- Original film poster
- Directed by: Harry Beaumont
- Written by: Continuity: Bess Meredyth Dialogue: Martin Flavin Edith Fitzgerald
- Based on: Torch Song 1930 play by Kenyon Nicholson
- Starring: Joan Crawford Neil Hamilton Clark Gable
- Cinematography: Charles Rosher
- Edited by: George Hively
- Music by: Charles H. Gabriel Martin Broones Ina D. Ogden
- Distributed by: Metro-Goldwyn-Mayer
- Release date: May 30, 1931;
- Running time: 72 minutes
- Country: United States
- Language: English
- Budget: $338,000
- Box office: $765,000

= Laughing Sinners =

1931 film

Laughing Sinners is a 1931 American pre-Code Metro-Goldwyn-Mayer feature film starring Joan Crawford and Clark Gable in a story about a cafe entertainer who experiences spiritual redemption. The dialogue by Martin Flavin was based upon the play Torch Song by Kenyon Nicholson. The film was directed by Harry Beaumont. Laughing Sinners was the second of eight cinematic collaborations between Crawford and Gable.

==Plot==
Ivy Stevens, a singer and dancer, is callously abandoned by her lover Howard. She tries to commit suicide, but Carl, a Salvation Army member, stops her and introduces her to the charitable ways of his group.
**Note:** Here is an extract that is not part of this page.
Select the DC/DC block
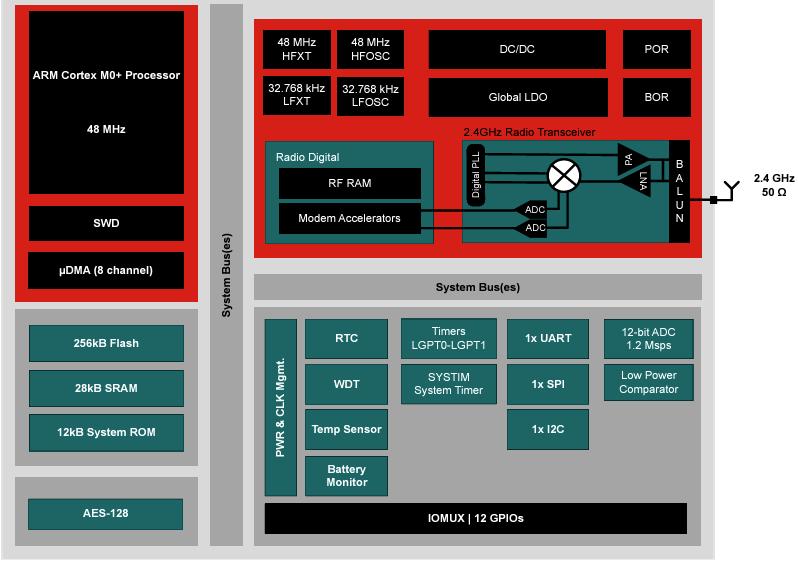click(517, 49)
She reluctantly joins, when Howard comes walking by her in the street by chance. Somewhat later, he seduces her and tries to bring her back to their old way of life. However, Carl drops by, and—after punching Howard in the face --, disavows that any affection of his towards her is influencing him to bring her back to the Army; he convinces her to return. Ivy abandons Howard. In the last scene Ivy and Carl, in Salvation Army uniform, walk off and share a hug.

==Cast==
- Joan Crawford as Ivy Stevens
- Neil Hamilton as Howard Palmer
- Clark Gable as Carl Loomis
- Marjorie Rambeau as Ruby
- Guy Kibbee as Cass Wheeler
- Cliff Edwards as Mike
- Roscoe Karns as Fred Geer
- Gertrude Short as Edna
- George Cooper as Joe
- George F. Marion as Humpty
- Bert Woodruff as Tink

==Production==
===Casting===
John Mack Brown was originally playing Gable's role when the studio decided to scrap his footage and reshoot the part with Gable taking Brown's place. At that point, Brown's career in mainstream feature films ended and he transitioned to B westerns, reverting his name to "Johnny Mack Brown."
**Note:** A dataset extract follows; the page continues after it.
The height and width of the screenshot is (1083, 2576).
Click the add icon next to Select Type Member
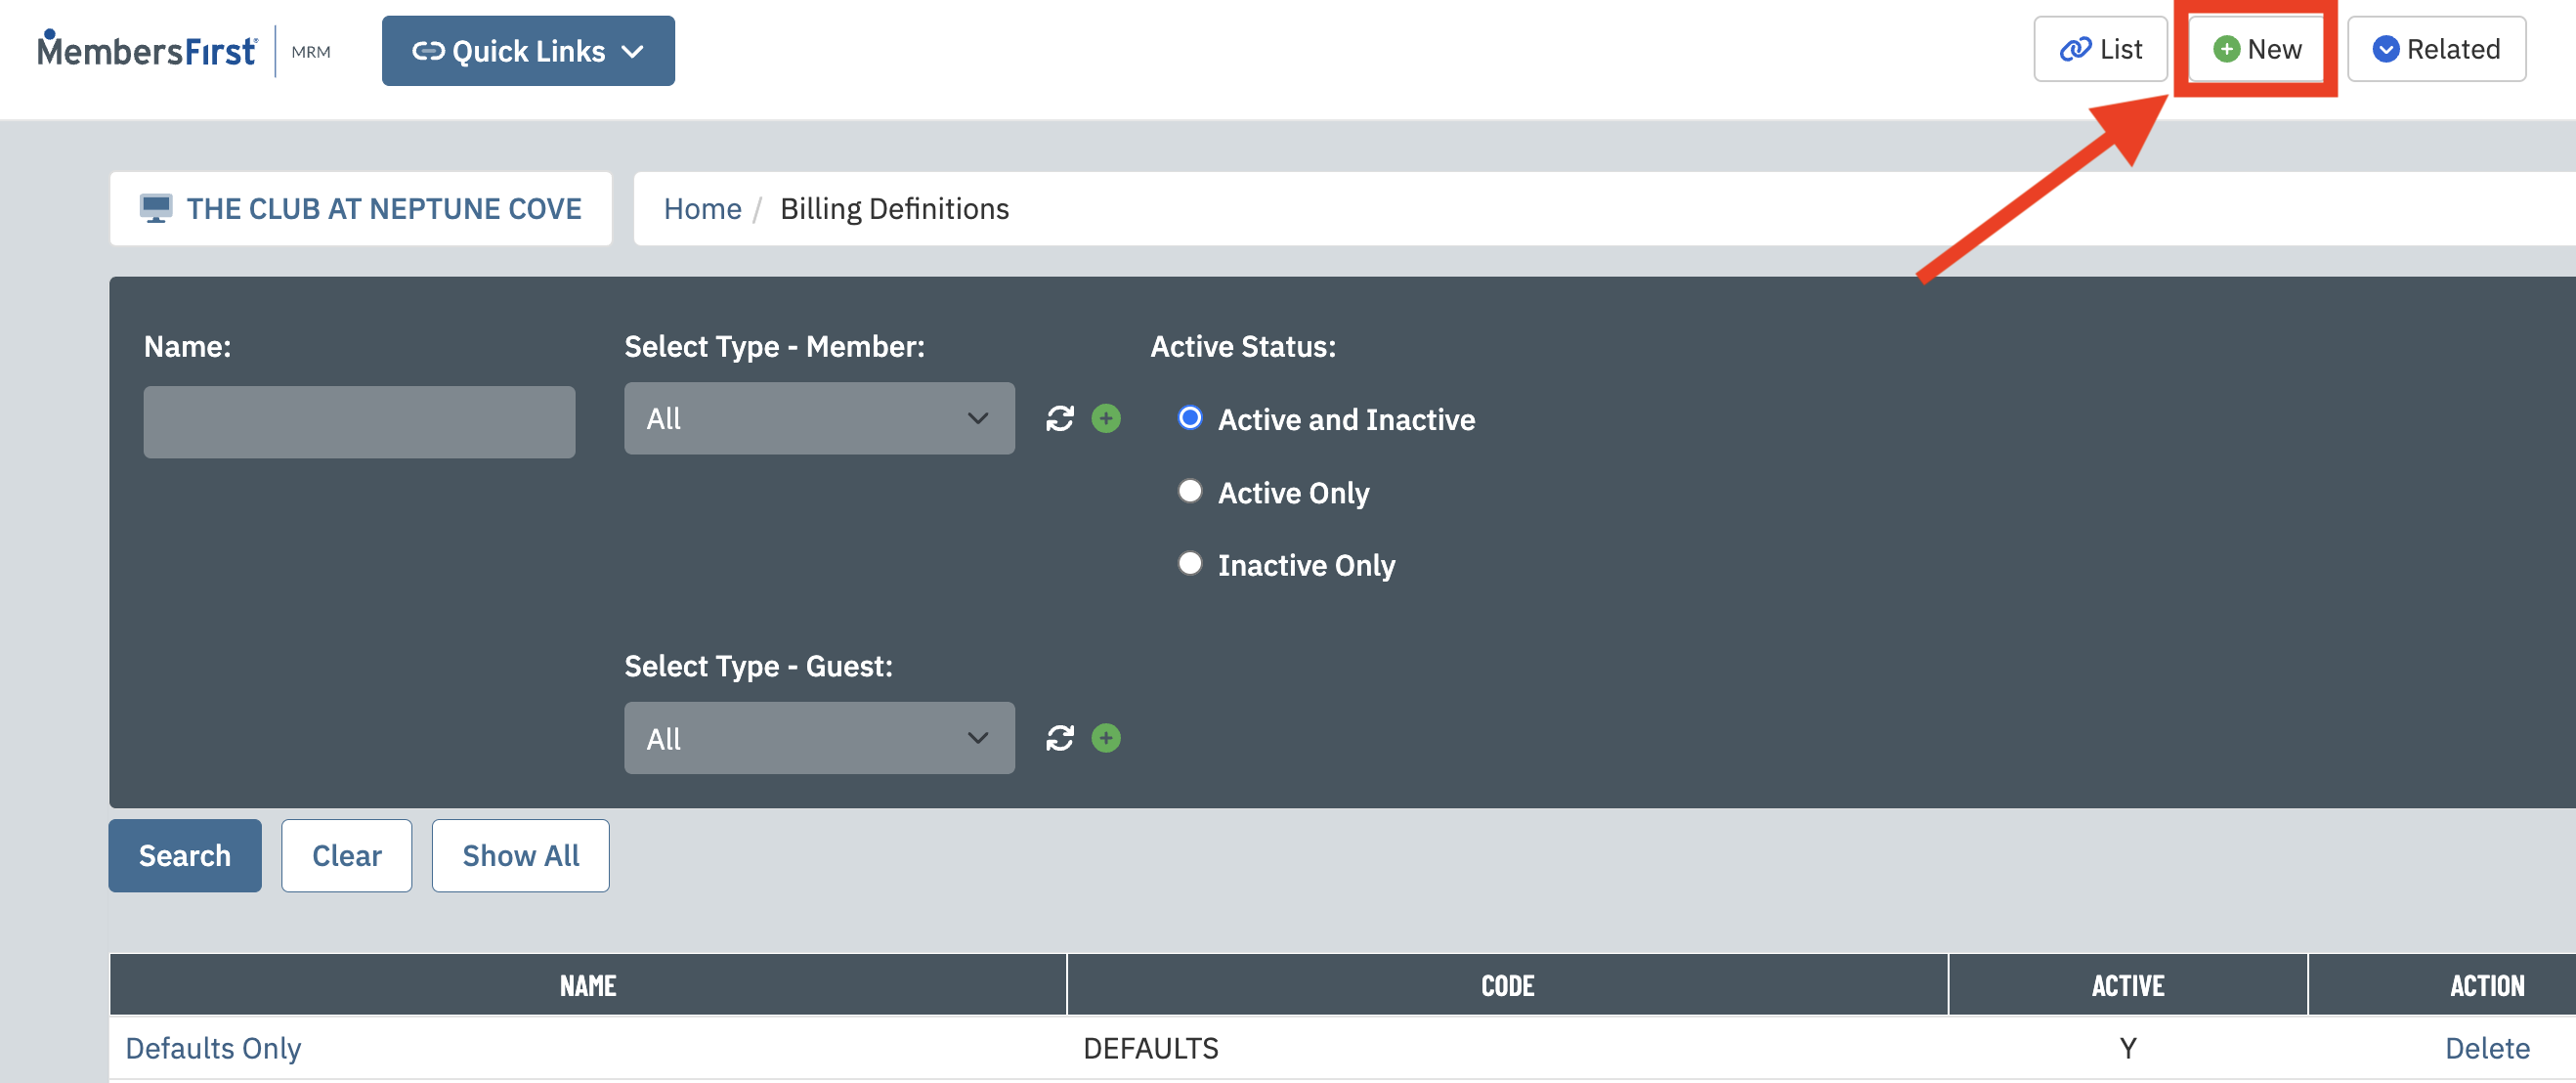point(1109,417)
Crawford and Rambeau, who both play chorus girls in Laughing Sinners, would go on to play mother (Rambeau) and daughter (Crawford) in the film Torch Song in 1953, which is the name of the play on which Laughing Sinners is based and the last song Ivy sings to Howard when he ditches her.

==Reception==
===Critical reception===
Andre Sennwald commented in The New York Times, "Miss Crawford...has tempered the intense and not a little self-conscious quality of her acting without hurting her vibrant and breath-catching spirit."

===Box office===
According to MGM records the film earned $624,000 in the US and Canada and $141,000 elsewhere, resulting in a profit of $156,000.